What you are asked to do:
Convert every line of the listing below into a Markdown table with the columns "Row" and "Line," numbering the rows and skipping blank lines. Leave the pictures out of the table.

·····

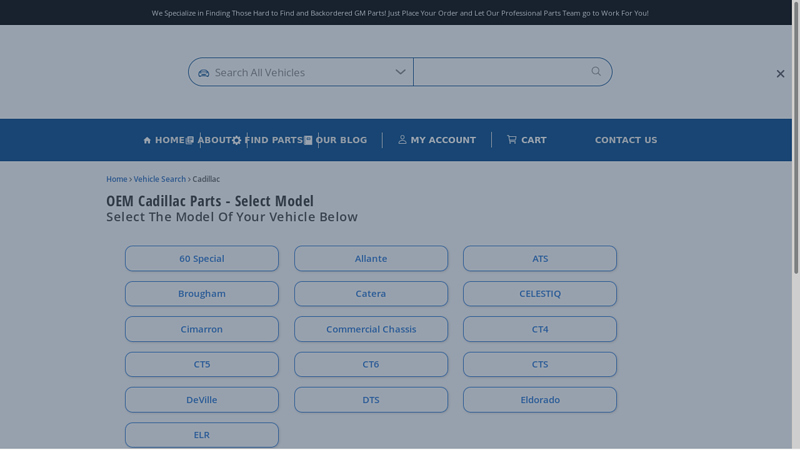Image resolution: width=800 pixels, height=450 pixels.
Task: Open the Our Blog menu item
Action: (x=341, y=140)
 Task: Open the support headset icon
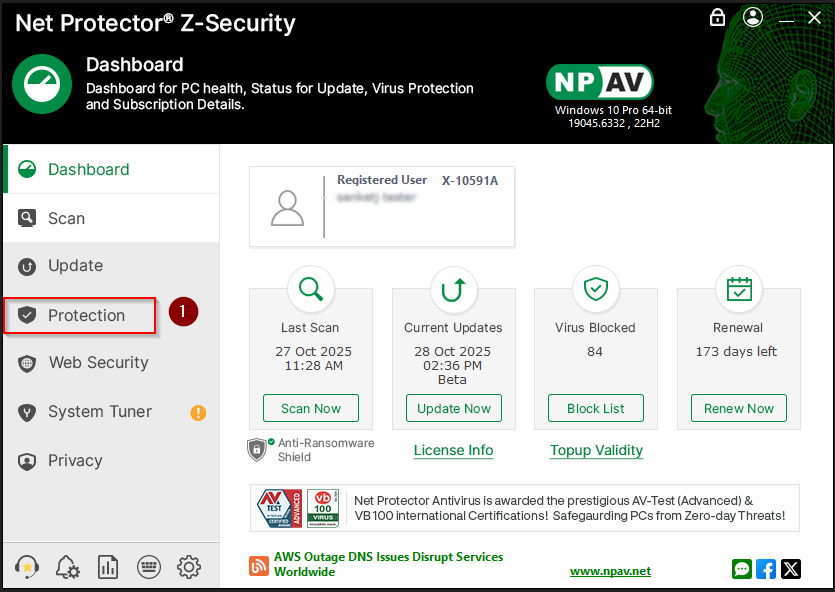[x=28, y=567]
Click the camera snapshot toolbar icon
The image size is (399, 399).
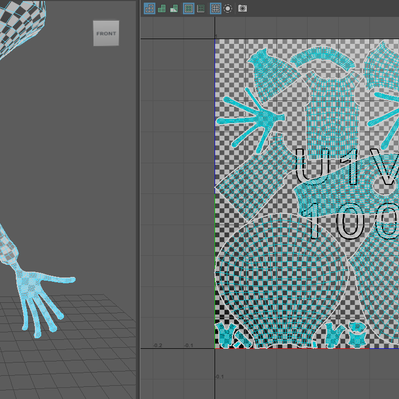(242, 8)
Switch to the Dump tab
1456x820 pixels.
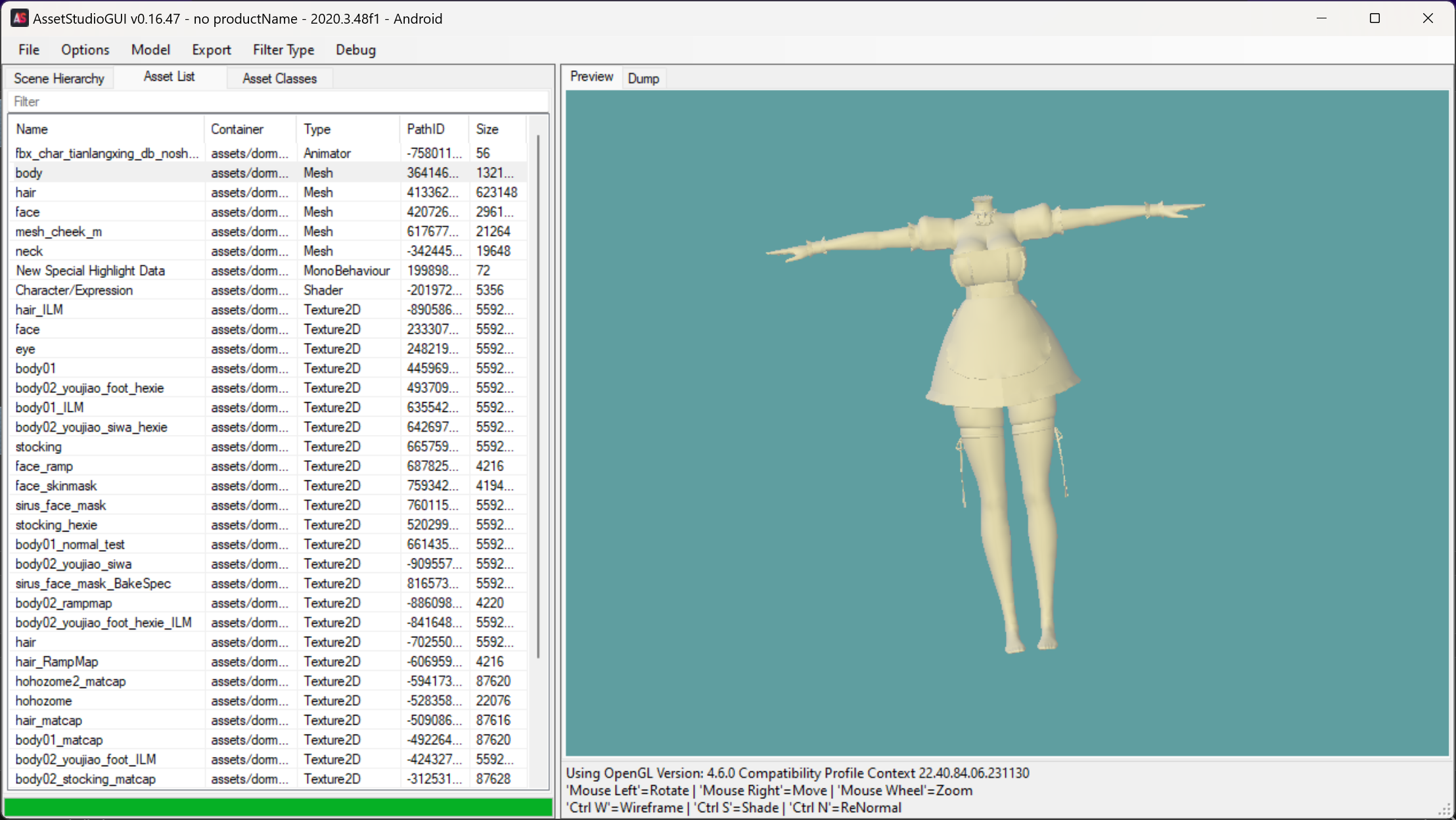click(643, 79)
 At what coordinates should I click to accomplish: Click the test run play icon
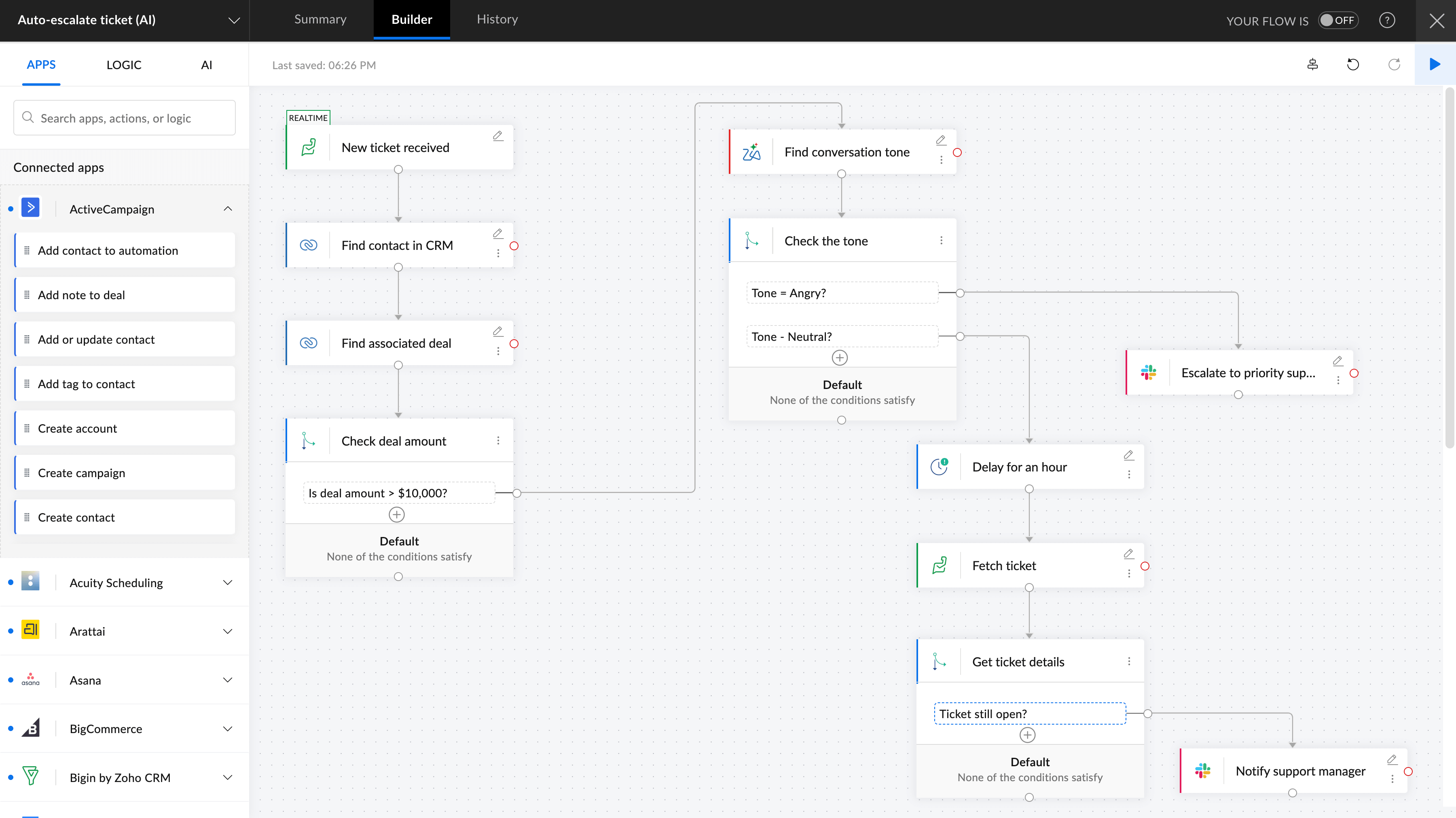1435,64
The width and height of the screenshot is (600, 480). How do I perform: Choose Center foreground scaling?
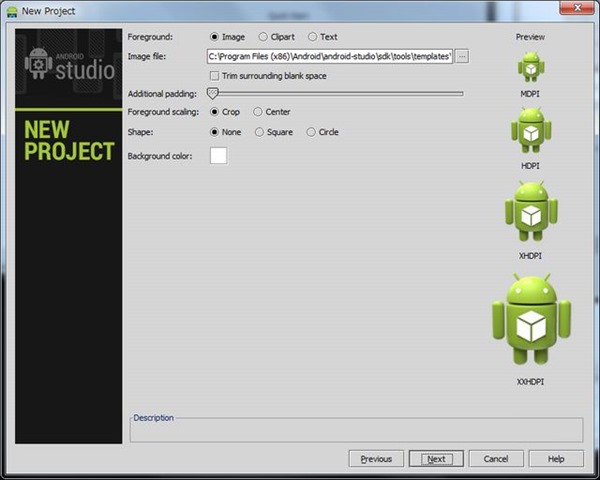[x=258, y=112]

·····

Completed task:
| Row | Line |
|---|---|
| 1 | Image resolution: width=800 pixels, height=450 pixels. |
| 2 | Task: Open the Our Blog menu item |
| 3 | Action: (x=341, y=140) |
| 4 |  Task: Open the support headset icon |
| 5 | [x=28, y=567] |
| 6 | Click the camera snapshot toolbar icon |
| 7 | The image size is (399, 399). |
| 8 | (242, 8) |
| 9 | Switch to the Dump tab |
| 10 | 1456x820 pixels. |
| 11 | click(643, 79) |
| 12 |  At what coordinates should I click to accomplish: Click the test run play icon |
| 13 | 1435,64 |
| 14 | The width and height of the screenshot is (600, 480). How do I perform: Choose Center foreground scaling? |
| 15 | [x=258, y=112] |